Your answer must be an exact copy of the records, minus any pictures.

Stored items from a collection
=== Section Start ===
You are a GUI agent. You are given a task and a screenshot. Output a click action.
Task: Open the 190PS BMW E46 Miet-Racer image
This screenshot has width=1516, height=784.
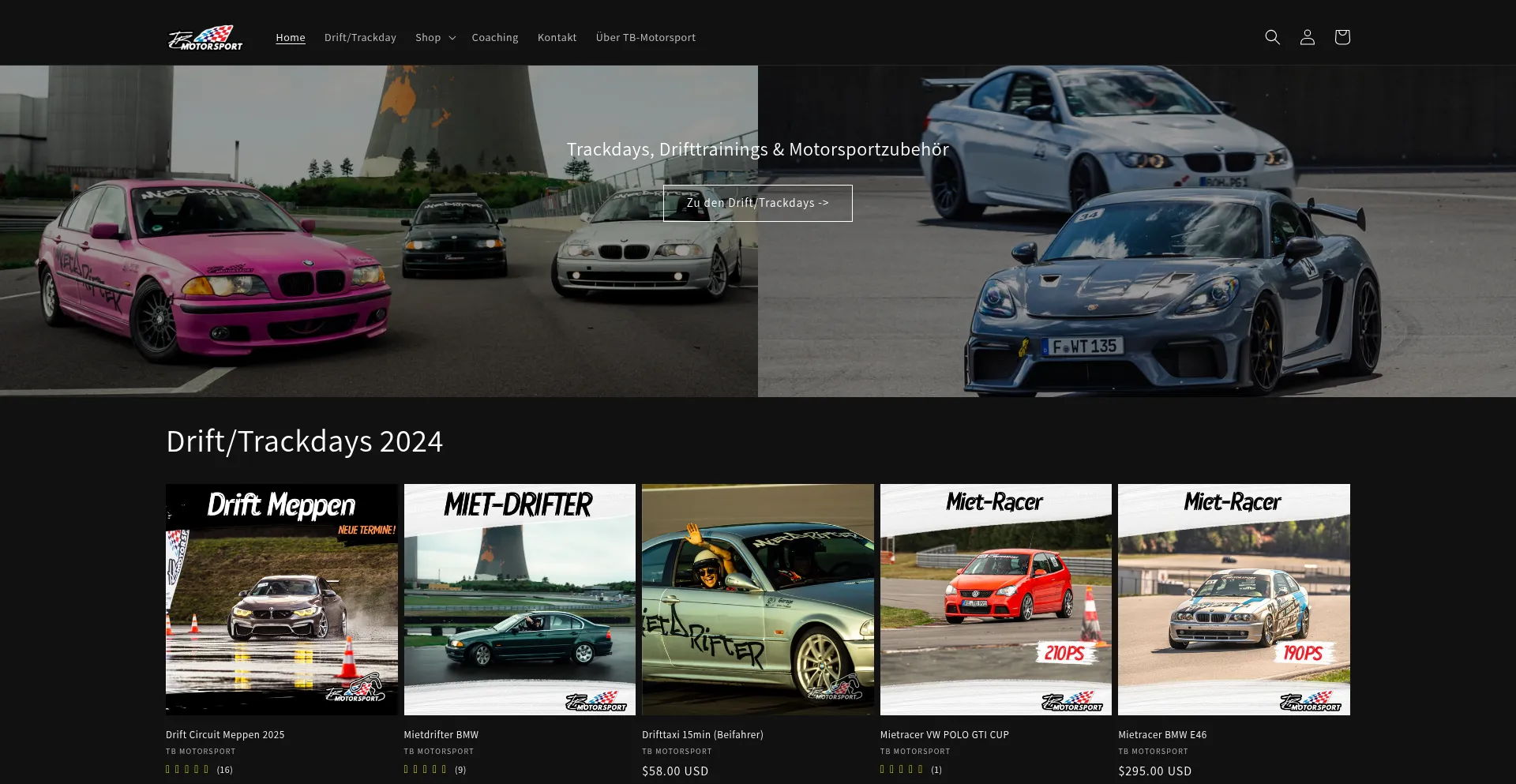coord(1233,599)
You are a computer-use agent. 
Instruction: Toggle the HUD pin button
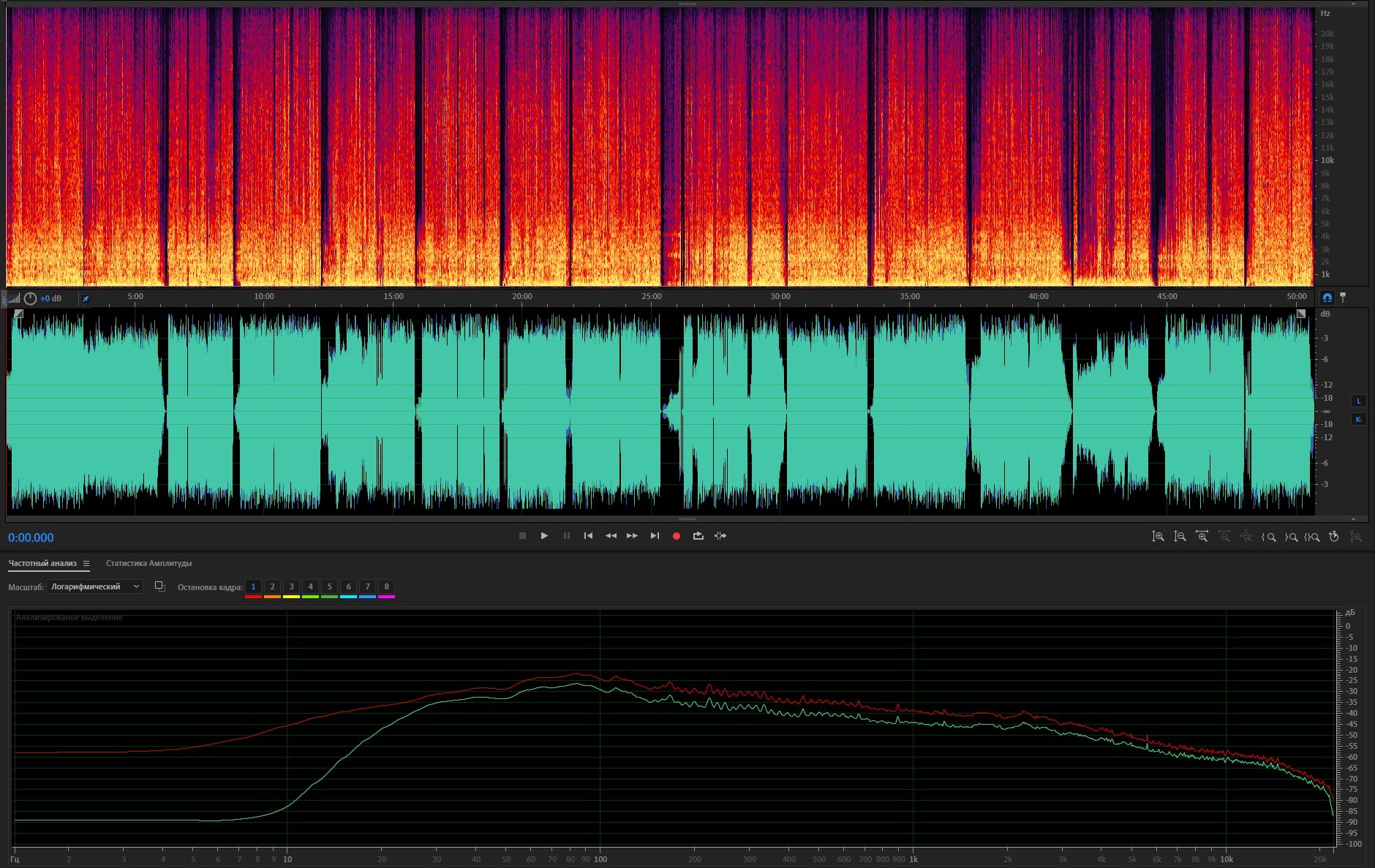point(86,298)
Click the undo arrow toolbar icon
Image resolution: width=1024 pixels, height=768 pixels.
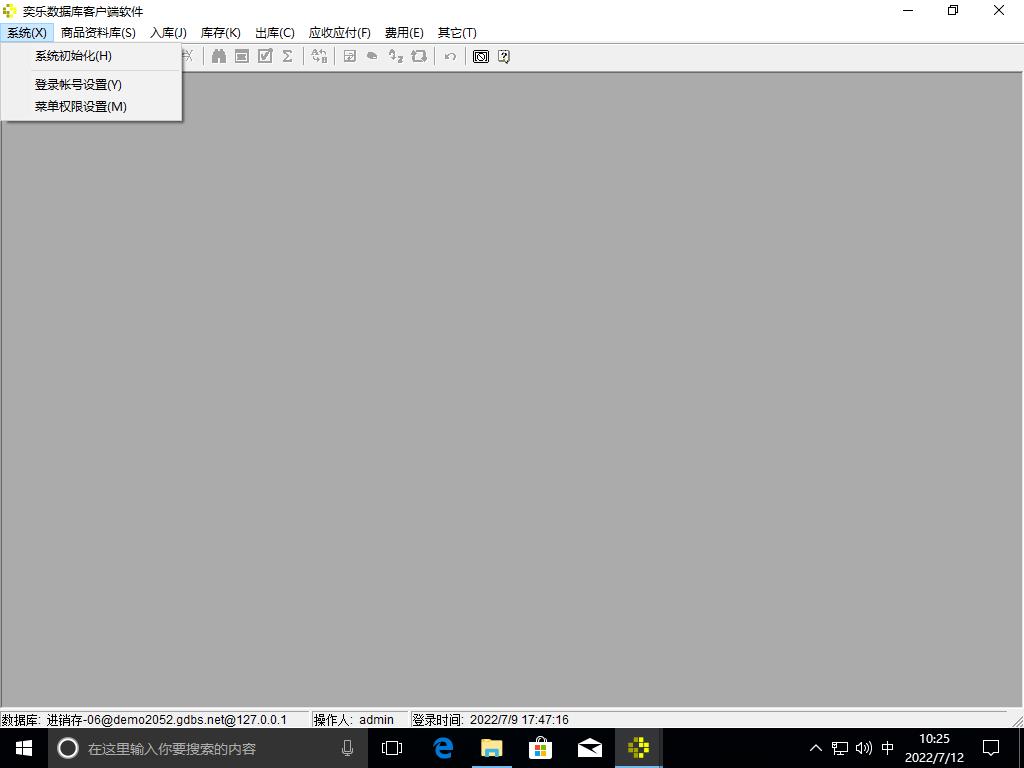pyautogui.click(x=450, y=57)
=== Section End ===
ANSWER TO THIS PROBLEM:
You are a GUI agent. You are given a task and a screenshot. Output a click action.
Task: Open the 190PS BMW E46 Miet-Racer image
This screenshot has width=1516, height=784.
coord(1233,599)
You are a computer-use agent. 
Instruction: Toggle the HUD pin button
point(86,298)
Click the undo arrow toolbar icon
Image resolution: width=1024 pixels, height=768 pixels.
pyautogui.click(x=450, y=57)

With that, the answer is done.